Experimental Evaluation

The framework is evaluated on a spectrum of complex tasks — multi-hop question-answering, slot filling, fact-checking, and long-form question-answering. SearChain consistently outperforms existing methods such as CoT, Self-Ask, and DSP by leveraging both its enhanced reasoning framework and interactive IR integration. The key results exhibit notable improvements in cover-EM and ROUGE-L metrics, demonstrating efficacy in accuracy and traceability.
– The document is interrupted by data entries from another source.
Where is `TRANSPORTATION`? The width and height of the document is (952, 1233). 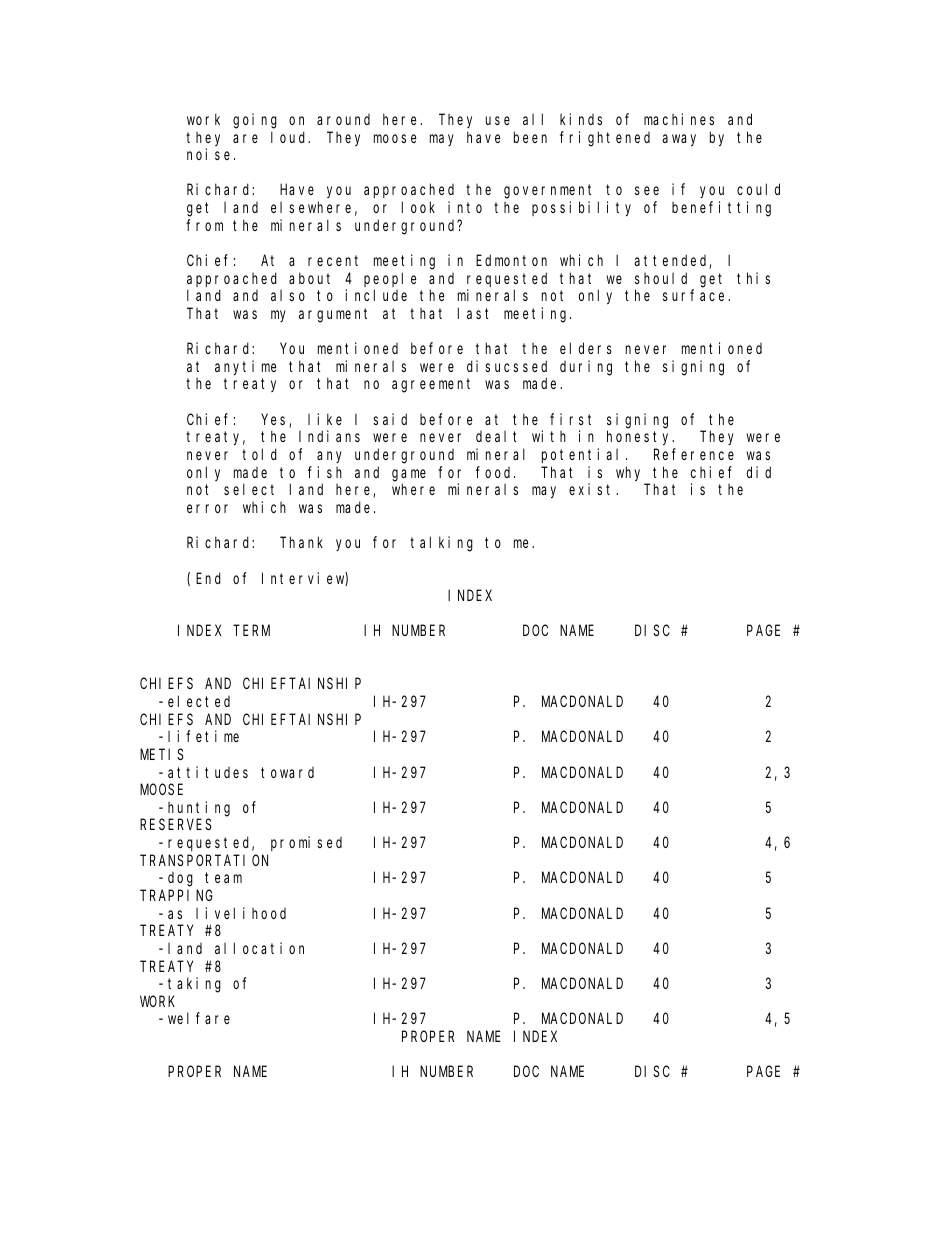 TRANSPORTATION is located at coordinates (204, 860).
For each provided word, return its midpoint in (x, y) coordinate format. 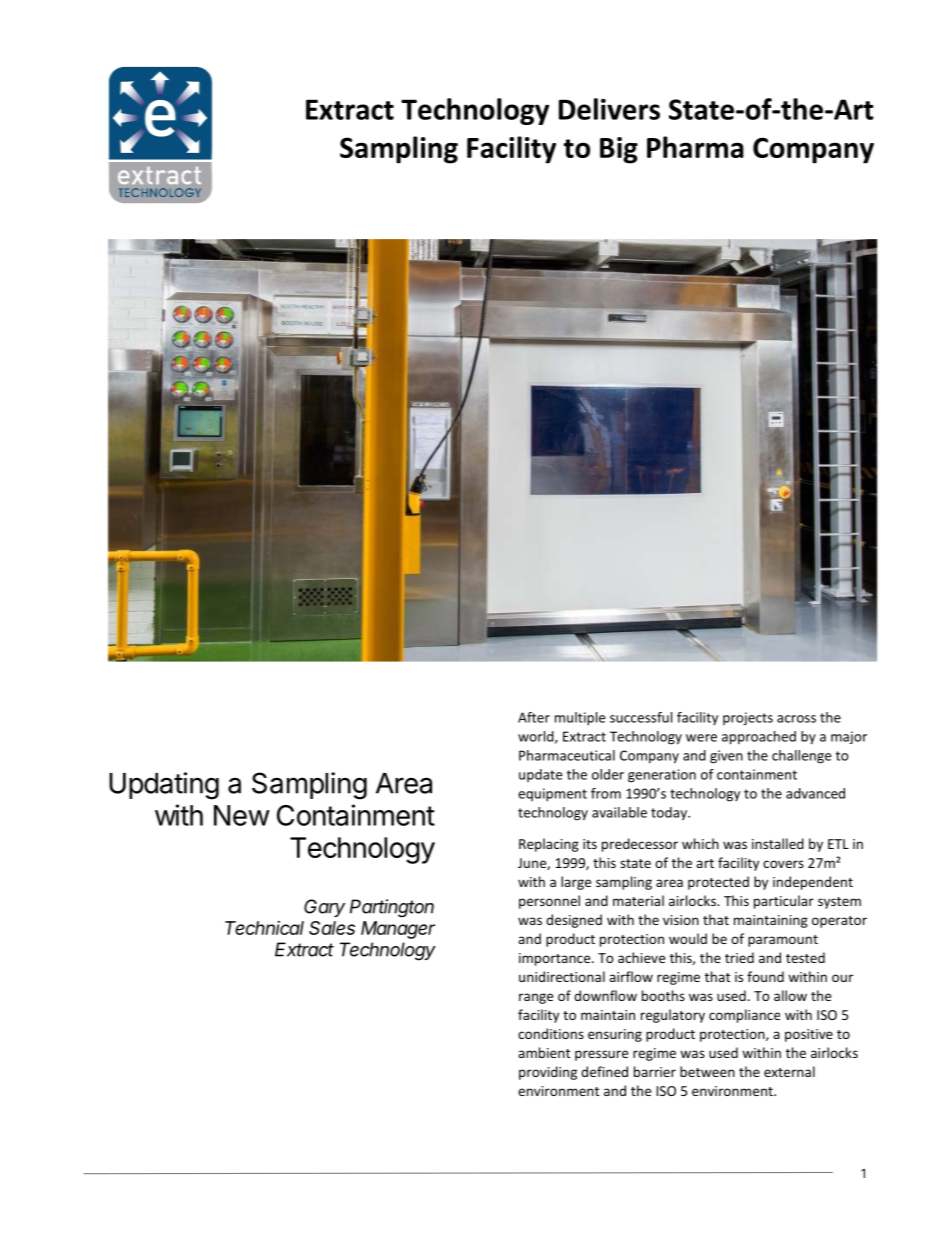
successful (641, 717)
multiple (580, 719)
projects (748, 719)
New (242, 815)
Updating (164, 786)
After (534, 717)
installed (778, 843)
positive (809, 1035)
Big (619, 150)
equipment (552, 795)
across (796, 719)
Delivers (609, 109)
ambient (544, 1052)
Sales (332, 928)
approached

Implications and Future Work

The implications of this work are multifaceted. Practically, SearChain offers a robust approach to integrating retrieval mechanisms in LLM workflows, ensuring that generated content is not only accurate and complete but also transparently linkable to its sources. Theoretically, this framework enriches the existing paradigms of retrieval-augmented models by addressing the challenges of coherence and misleading retrievals.

Moving forward, the research community can explore scaling SearChain to other types of LMs and further optimize the interaction strategy between IR and LLMs. Additionally, refining confidence measures in retrieval outputs and enhancing retrieval strategies with more dynamic knowledge graphs could amplify the framework's robustness.

In conclusion, the Search-in-the-Chain framework represents a significant step in harmonizing retrieval processes with LLM reasoning, setting a foundation for future advancements in AI solutions capable of tackling complex, knowledge-intensive tasks with greater confidence and reliability.